恵流は「なるほどね」と、恐らく菖蒲の意図を十全に汲んだ。
「やだよ」
その上で、清々しい程に爽やかに短く一言で一蹴した。
「ああ、うん。お前はそういう人間だよな……断られた事より、あんまり驚いてない自分に驚いてる」
「そして一人で悩んで追い詰められて、どうせ空回りするのが菖蒲という人間だよ。その事後処理の方が反って面倒くさいんだよね」
「どうせって、酷評だなぁ。間違ってないけど。間違ってないけどっ」
「結局こうして介護する事になるなら、最初から関わって未然に事故を防いだ方が手っ取り早いよ」
「さ、最初から最後まで関わらないって選択肢っ」
菖蒲の反論は苦し紛れだった。それもそうだ。何故なら、恵流の主張の根幹を完全に無視している。

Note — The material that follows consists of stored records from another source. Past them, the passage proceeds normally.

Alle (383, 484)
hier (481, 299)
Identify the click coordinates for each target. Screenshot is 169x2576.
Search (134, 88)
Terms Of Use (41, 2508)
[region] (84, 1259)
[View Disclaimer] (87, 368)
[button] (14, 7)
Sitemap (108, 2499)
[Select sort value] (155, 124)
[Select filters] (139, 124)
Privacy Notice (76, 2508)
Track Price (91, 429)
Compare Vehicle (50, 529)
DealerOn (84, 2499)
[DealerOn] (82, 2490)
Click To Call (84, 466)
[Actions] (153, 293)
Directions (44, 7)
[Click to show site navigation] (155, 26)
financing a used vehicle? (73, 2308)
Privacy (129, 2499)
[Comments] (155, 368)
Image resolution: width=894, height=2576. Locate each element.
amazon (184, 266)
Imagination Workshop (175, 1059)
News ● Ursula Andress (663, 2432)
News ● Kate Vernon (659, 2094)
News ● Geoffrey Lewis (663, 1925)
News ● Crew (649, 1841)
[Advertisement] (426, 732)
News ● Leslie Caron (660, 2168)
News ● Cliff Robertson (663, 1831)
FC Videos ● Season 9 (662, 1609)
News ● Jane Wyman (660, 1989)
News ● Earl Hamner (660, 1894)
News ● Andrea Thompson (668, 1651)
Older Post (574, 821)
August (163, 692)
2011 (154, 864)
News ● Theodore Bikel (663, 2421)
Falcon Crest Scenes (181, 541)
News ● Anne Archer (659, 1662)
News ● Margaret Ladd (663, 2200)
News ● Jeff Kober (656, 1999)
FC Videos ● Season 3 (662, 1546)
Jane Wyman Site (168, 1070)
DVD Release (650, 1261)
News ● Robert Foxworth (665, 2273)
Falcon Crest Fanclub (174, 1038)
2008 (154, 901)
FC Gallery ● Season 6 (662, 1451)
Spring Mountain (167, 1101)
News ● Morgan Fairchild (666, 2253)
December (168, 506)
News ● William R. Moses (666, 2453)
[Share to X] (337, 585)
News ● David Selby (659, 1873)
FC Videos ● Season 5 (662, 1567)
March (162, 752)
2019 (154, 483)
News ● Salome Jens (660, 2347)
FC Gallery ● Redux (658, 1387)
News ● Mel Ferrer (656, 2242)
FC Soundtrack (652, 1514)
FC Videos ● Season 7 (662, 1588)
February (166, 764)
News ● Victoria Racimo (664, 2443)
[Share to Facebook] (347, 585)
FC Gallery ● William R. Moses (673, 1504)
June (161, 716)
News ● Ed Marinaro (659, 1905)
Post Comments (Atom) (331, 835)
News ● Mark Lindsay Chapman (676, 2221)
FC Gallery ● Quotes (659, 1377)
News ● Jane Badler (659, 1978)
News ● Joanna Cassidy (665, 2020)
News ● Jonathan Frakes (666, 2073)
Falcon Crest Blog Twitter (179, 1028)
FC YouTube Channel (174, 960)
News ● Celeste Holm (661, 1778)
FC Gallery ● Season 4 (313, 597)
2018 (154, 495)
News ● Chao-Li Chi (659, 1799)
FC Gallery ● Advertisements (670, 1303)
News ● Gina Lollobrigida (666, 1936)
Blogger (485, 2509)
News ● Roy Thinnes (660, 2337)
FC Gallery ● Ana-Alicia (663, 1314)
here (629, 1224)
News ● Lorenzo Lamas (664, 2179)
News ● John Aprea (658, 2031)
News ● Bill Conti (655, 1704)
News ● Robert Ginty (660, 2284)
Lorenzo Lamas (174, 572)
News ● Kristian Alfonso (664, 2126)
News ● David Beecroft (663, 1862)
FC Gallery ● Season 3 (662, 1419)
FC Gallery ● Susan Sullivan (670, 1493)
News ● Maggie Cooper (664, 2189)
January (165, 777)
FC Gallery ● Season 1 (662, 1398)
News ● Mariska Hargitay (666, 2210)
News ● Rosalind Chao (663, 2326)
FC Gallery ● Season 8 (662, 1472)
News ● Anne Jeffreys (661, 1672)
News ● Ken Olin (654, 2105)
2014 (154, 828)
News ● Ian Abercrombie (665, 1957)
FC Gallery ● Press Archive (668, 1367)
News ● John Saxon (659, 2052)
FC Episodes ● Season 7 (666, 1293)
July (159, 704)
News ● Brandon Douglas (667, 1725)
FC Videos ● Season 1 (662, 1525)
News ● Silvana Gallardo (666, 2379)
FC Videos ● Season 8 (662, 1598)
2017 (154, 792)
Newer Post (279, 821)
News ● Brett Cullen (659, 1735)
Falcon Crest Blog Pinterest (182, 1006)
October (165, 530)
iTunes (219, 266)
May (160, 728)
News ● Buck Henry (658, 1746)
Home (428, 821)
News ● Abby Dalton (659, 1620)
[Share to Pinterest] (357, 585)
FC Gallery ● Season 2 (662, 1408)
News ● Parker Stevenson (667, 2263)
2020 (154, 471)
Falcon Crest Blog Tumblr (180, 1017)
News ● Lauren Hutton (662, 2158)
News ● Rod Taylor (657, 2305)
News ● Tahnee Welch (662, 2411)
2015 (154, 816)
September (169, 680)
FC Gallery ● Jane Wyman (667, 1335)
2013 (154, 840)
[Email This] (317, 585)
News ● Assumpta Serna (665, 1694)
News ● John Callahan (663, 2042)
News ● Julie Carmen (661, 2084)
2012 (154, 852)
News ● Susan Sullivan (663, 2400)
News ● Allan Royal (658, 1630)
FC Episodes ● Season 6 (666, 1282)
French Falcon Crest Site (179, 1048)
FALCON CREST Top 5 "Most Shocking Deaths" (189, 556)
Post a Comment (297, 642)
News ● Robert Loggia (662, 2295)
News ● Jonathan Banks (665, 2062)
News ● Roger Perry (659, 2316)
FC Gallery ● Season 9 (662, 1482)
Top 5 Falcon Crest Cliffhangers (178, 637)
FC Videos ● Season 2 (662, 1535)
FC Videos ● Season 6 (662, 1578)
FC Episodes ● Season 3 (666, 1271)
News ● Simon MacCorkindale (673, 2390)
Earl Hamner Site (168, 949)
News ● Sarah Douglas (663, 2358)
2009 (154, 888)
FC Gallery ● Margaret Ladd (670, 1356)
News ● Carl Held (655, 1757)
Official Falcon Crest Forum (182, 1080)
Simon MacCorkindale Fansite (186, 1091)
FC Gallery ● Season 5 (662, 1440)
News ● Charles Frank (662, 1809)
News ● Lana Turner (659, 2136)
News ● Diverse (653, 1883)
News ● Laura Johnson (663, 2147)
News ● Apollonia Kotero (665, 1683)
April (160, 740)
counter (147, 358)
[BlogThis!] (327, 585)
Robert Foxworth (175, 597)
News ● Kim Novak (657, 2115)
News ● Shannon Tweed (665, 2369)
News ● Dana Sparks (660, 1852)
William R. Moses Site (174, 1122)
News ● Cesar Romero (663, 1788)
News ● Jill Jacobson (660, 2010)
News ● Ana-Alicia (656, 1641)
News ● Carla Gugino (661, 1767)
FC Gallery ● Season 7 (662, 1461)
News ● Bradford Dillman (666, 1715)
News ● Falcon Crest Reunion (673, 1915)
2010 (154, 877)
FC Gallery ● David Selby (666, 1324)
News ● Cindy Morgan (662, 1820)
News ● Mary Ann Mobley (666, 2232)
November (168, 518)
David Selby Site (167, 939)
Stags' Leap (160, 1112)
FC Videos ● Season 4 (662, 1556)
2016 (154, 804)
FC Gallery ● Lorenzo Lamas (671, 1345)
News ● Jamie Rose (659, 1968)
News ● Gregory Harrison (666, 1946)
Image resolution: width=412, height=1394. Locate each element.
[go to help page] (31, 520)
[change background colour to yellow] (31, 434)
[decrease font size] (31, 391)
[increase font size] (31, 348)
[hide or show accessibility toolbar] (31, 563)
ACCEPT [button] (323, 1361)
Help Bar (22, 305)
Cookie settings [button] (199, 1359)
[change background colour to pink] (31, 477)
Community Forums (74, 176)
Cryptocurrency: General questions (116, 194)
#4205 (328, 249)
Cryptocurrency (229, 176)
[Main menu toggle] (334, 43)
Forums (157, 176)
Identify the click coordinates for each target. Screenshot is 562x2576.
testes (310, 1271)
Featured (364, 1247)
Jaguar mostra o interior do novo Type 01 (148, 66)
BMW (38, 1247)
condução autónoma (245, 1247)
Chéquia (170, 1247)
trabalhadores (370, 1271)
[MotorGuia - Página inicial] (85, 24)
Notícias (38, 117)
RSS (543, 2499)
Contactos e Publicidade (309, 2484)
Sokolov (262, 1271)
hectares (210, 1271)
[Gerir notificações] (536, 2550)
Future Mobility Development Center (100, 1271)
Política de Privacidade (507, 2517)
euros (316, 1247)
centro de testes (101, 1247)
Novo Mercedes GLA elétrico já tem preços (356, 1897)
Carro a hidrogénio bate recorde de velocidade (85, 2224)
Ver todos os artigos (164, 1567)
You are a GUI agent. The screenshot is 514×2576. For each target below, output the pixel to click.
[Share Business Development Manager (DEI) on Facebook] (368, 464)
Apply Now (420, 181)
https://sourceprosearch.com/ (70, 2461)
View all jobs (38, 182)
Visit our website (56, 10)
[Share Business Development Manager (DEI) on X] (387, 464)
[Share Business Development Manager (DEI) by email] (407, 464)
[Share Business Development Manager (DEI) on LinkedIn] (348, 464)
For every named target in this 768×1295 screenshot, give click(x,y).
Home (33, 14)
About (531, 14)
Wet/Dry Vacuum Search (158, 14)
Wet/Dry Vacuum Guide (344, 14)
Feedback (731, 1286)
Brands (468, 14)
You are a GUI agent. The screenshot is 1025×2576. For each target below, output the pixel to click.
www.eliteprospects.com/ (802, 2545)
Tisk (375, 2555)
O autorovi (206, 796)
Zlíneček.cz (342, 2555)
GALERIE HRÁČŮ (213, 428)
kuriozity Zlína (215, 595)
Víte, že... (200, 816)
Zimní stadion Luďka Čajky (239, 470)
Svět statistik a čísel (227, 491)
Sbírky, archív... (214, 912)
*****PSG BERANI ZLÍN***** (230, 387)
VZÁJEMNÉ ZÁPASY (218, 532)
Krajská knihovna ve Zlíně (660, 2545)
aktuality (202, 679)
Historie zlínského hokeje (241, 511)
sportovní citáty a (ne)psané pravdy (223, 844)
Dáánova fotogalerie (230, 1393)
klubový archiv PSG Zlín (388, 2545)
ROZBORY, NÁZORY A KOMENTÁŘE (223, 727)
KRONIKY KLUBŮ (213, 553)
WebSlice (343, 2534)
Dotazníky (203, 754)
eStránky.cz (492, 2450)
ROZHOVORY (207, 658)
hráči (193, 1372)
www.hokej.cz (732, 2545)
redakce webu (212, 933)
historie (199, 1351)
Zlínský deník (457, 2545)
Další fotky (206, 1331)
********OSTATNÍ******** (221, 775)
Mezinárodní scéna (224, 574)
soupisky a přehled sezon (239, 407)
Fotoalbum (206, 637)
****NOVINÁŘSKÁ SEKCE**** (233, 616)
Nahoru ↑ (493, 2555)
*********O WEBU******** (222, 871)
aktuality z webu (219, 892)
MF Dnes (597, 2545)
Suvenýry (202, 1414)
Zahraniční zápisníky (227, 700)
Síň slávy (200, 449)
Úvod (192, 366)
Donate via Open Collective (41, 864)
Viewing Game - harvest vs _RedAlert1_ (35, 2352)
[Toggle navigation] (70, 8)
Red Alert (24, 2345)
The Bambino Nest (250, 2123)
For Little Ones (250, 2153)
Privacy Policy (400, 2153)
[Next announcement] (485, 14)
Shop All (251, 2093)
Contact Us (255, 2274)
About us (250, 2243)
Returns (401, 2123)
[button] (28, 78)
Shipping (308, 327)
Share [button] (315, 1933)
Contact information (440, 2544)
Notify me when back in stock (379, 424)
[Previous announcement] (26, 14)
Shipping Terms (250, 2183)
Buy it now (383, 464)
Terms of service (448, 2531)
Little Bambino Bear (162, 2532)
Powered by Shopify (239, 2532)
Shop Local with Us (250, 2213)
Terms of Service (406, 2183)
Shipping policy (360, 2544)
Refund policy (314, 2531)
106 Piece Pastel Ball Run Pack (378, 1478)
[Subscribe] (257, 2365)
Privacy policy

「意固地だなぁ。君がそのつもりなら僕にも考えがあるよ」
言葉など所詮は飾りだ。現に菖蒲の主張も恵流の主張も、交わりはしない。恵流はいつでも行動によって己の我を通してきた。
「取引も却下された事だし、ちょうどいいや」
恵流は菖蒲に肉薄して、隙だらけのその腕を取る。
「僕には君が必要だって言ったよね」
面食らって未だ理解の及んでいない菖蒲の腕を引いて、強引に外に連れ出す。
「君が嫌だと言っても僕には少しも関係ないんだよ。君に構うなとお願いされても、僕は好き勝手にやりたいようにやるんだ」
言葉など所詮は飾りだ。立派に使いこなしてこそ、飾りは飾りたり得て、豪奢に、大袈裟に、時には華美に行動を彩る。